** Opening EXTRACTED MATERIAL block **

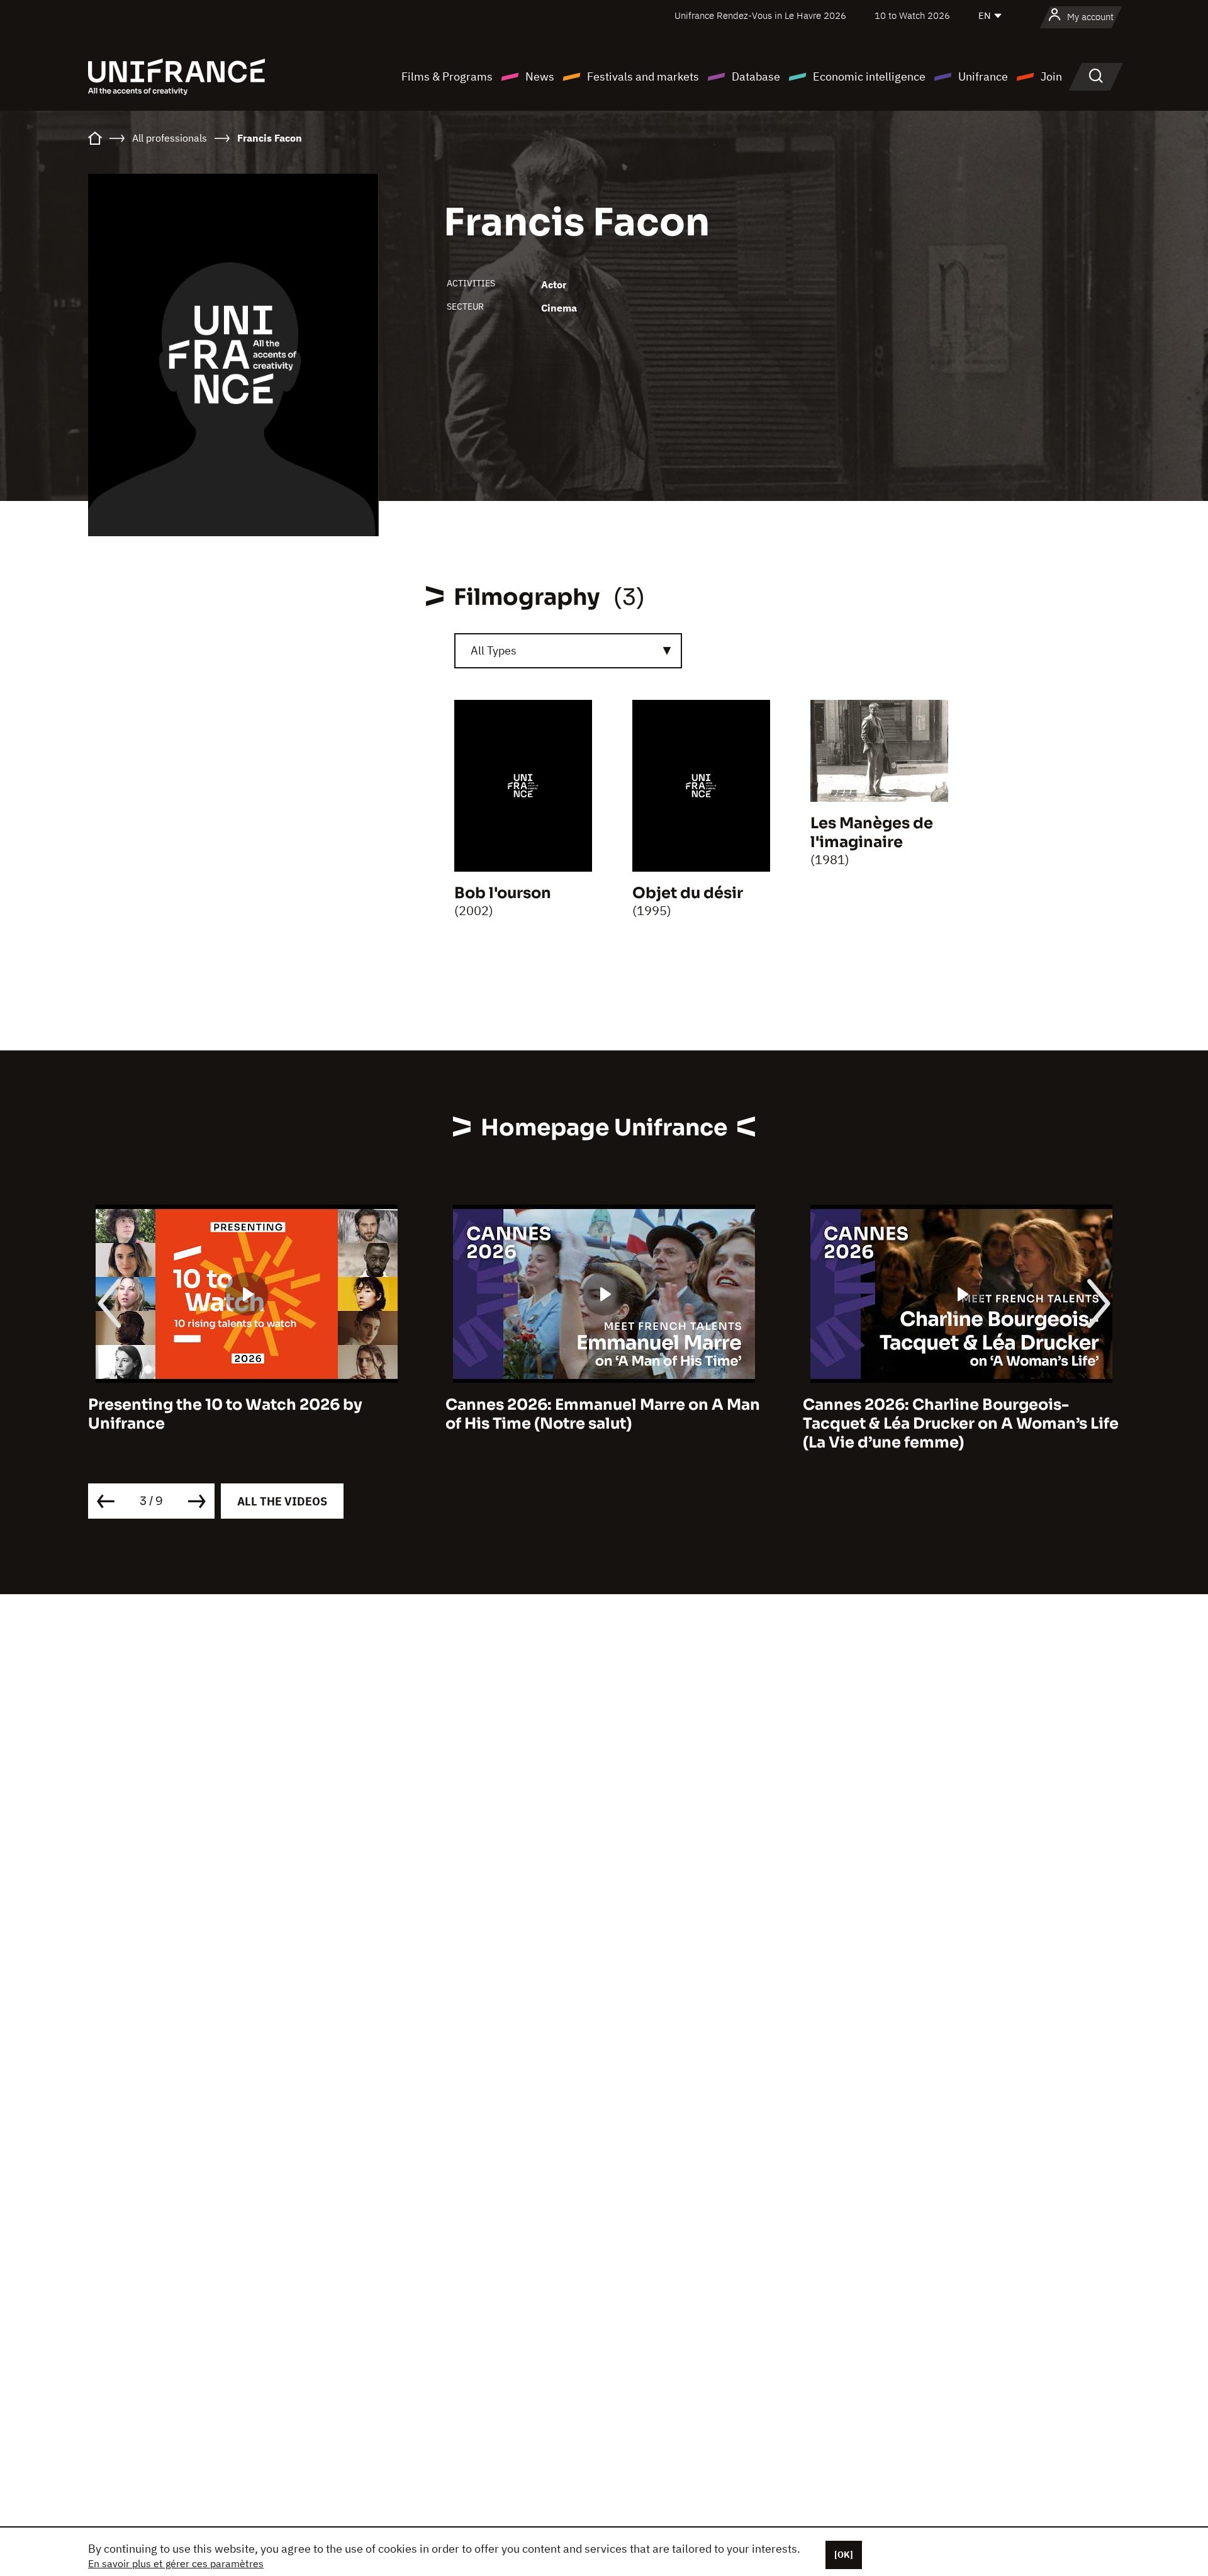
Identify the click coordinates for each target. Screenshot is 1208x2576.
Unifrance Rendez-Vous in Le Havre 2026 (760, 15)
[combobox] (568, 650)
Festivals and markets (643, 76)
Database (756, 76)
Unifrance (983, 76)
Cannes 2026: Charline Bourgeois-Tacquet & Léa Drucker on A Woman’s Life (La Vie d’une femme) (603, 1423)
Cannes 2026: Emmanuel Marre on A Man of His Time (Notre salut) (245, 1414)
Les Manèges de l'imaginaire (871, 833)
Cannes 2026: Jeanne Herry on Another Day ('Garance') (954, 1414)
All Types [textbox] (494, 650)
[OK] (843, 2554)
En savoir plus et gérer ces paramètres (176, 2563)
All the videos (282, 1501)
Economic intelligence (869, 76)
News (539, 76)
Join (1051, 76)
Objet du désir (687, 893)
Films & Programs (447, 76)
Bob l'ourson (502, 893)
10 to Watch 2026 (912, 15)
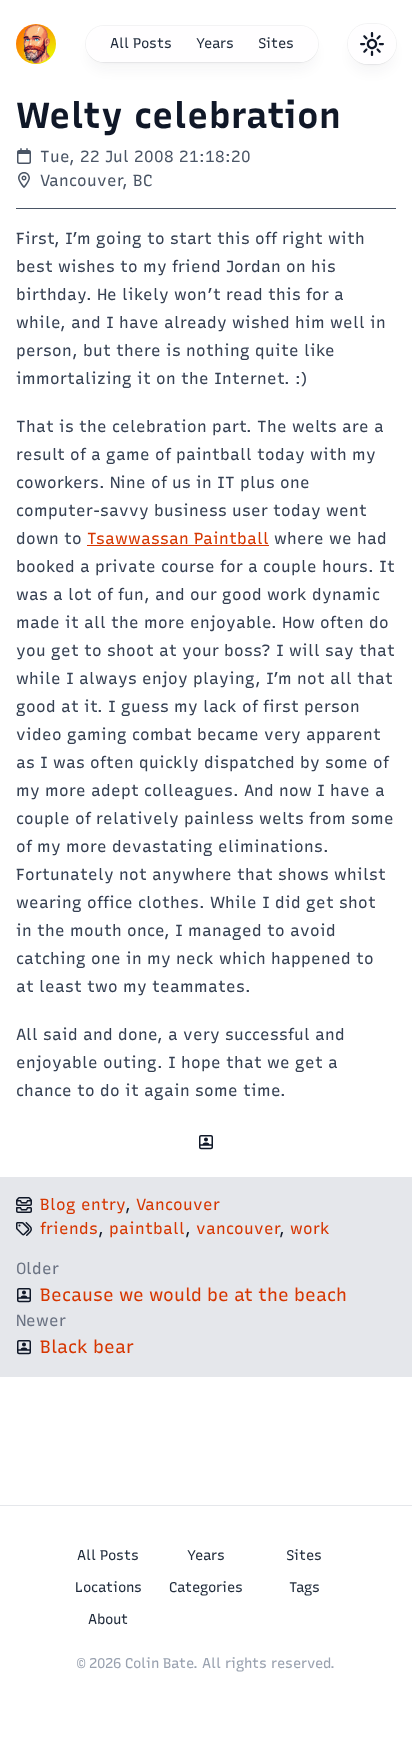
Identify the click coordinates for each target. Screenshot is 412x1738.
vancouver (237, 1228)
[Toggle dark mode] (372, 44)
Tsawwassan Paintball (178, 538)
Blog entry (82, 1204)
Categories (206, 1587)
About (108, 1619)
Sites (276, 43)
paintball (147, 1228)
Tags (304, 1587)
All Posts (141, 43)
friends (69, 1228)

** Closing EXTRACTED MATERIAL block **

_EXERCISE_: All the material above must be copied exactly, and no picture belongs in the copy.

_OUTPUT FOR THIS EXERCISE_:
Identify the click coordinates for each target. Screenshot is 1208x2576.
Unifrance Rendez-Vous in Le Havre 2026 (760, 15)
[combobox] (568, 650)
Festivals and markets (643, 76)
Database (756, 76)
Unifrance (983, 76)
Cannes 2026: Charline Bourgeois-Tacquet & Léa Drucker on A Woman’s Life (La Vie d’une femme) (603, 1423)
Cannes 2026: Emmanuel Marre on A Man of His Time (Notre salut) (245, 1414)
Les Manèges de l'imaginaire (871, 833)
Cannes 2026: Jeanne Herry on Another Day ('Garance') (954, 1414)
All Types [textbox] (494, 650)
[OK] (843, 2554)
En savoir plus et gérer ces paramètres (176, 2563)
All the videos (282, 1501)
Economic intelligence (869, 76)
News (539, 76)
Join (1051, 76)
Objet du désir (687, 893)
Films & Programs (447, 76)
Bob l'ourson (502, 893)
10 to Watch 2026 (912, 15)
Identify the click coordinates for each target. Screenshot is 412x1738.
vancouver (237, 1228)
[Toggle dark mode] (372, 44)
Tsawwassan Paintball (178, 538)
Blog entry (82, 1204)
Categories (206, 1587)
About (108, 1619)
Sites (276, 43)
paintball (147, 1228)
Tags (304, 1587)
All Posts (141, 43)
friends (69, 1228)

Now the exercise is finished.